▸ WHAT TO WORK ON: In the listing that follows, how many lines hold the string "agent"? Answer with the number only.

▸ DATASET EXCERPTS:
• • • • •

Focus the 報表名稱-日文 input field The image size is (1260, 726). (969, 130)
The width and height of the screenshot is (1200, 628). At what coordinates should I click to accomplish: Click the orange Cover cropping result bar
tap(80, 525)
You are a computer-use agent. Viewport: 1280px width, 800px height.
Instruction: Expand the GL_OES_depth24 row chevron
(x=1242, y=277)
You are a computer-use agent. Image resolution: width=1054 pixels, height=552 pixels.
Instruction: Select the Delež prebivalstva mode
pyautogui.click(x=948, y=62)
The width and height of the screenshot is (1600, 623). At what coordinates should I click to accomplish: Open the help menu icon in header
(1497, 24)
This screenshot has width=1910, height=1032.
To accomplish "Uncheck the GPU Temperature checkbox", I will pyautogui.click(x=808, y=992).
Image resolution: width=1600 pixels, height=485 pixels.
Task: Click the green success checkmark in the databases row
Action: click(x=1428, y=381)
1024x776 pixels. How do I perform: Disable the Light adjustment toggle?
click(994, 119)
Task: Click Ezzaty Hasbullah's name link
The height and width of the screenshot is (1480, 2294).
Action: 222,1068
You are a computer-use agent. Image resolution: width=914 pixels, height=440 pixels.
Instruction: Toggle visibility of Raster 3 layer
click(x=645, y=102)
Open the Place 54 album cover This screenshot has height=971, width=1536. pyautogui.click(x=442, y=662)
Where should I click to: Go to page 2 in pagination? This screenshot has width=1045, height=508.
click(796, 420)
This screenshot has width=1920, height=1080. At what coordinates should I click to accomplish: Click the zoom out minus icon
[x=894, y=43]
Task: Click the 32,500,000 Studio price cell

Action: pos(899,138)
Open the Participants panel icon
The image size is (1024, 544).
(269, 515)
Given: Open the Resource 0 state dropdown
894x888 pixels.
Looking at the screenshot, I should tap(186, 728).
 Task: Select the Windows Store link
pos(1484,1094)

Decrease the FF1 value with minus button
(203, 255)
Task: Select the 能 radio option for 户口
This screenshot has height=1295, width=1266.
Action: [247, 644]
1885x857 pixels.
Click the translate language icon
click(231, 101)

• • • • •

▸ RESULT: 3